This Warm Winter Salad is a hearty and comforting dish, perfect for colder days when you crave something fresh yet filling. Combining roasted root vegetables like sweet potatoes and carrots with earthy greens like kale or spinach, this salad is both nutritious and satisfying. Toasted nuts, creamy goat cheese, and a tangy balsamic dressing add layers of texture and flavor, making it an ideal dish for lunch or dinner. The warmth of the roasted veggies brings out the sweetness in the vegetables, while the dressing ties everything together with a burst of acidity and a hint of sweetness.
Ingredients:
- 2 medium sweet potatoes, peeled and diced
- 2 large carrots, peeled and sliced
- 1 red onion, thinly sliced
- 2 tablespoons olive oil
- Salt and pepper to taste
- 4 cups kale or spinach, chopped
- 1/2 cup crumbled goat cheese or feta
- 1/4 cup toasted walnuts or pecans
- 1/4 cup dried cranberries
- 2 tablespoons balsamic vinegar
- 1 tablespoon maple syrup
- 1 teaspoon Dijon mustard
Instructions:
- Preheat the oven to 400°F (200°C). Line a baking sheet with parchment paper.

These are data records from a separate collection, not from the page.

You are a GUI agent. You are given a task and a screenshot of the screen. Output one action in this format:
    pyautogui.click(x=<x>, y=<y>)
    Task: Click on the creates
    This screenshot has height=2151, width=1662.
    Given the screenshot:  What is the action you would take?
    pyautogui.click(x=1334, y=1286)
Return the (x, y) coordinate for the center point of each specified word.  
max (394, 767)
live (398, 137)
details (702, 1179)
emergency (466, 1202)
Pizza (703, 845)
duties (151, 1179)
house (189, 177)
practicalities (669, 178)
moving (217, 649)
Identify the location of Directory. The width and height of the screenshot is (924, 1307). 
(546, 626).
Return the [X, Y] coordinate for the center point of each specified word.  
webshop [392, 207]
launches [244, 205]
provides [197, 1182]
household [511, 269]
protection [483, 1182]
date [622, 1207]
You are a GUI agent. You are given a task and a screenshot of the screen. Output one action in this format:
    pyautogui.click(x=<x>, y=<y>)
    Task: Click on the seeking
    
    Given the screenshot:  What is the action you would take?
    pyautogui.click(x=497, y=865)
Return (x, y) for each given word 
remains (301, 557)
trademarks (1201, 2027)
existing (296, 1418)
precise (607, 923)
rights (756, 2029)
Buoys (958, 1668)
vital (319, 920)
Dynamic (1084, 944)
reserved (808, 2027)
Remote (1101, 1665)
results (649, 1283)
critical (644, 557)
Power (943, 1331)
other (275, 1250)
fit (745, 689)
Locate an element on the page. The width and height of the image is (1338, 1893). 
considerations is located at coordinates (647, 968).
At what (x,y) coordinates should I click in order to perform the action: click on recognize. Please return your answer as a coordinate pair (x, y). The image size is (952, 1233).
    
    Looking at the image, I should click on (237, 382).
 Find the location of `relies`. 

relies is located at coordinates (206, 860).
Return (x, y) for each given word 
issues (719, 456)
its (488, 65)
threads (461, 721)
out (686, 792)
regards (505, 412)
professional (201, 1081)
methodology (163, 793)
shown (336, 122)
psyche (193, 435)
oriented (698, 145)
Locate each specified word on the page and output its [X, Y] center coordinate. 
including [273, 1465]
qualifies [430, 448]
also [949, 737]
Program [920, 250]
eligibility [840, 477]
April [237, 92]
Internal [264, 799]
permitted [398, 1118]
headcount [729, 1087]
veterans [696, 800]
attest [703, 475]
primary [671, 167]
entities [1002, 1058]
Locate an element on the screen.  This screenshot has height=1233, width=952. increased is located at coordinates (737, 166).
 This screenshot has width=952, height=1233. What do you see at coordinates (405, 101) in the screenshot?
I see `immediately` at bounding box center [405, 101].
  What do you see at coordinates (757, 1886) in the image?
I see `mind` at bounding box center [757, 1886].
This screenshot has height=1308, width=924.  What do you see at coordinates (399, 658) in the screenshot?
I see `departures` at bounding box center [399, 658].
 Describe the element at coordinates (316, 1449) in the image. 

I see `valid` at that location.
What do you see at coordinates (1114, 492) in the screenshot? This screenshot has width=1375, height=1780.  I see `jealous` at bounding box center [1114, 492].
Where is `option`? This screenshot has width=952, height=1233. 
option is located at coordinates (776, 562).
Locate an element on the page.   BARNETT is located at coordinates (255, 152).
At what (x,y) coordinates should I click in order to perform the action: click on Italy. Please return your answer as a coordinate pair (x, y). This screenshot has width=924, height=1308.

- Toss the sweet potatoes, carrots, and red onion with olive oil, salt, and pepper. Spread the vegetables evenly on the prepared baking sheet.
- Roast the vegetables in the oven for 25-30 minutes, or until tender and caramelized, stirring halfway through.
- While the vegetables are roasting, prepare the dressing by whisking together the balsamic vinegar, maple syrup, and Dijon mustard in a small bowl.
- In a large bowl, combine the chopped kale or spinach with the warm roasted vegetables, allowing the greens to wilt slightly from the heat.
- Top the salad with crumbled goat cheese, toasted nuts, and dried cranberries.
- Drizzle the balsamic dressing over the salad and toss gently to combine all the flavors.
- Serve immediately while still warm, and enjoy the cozy flavors of this wintery salad!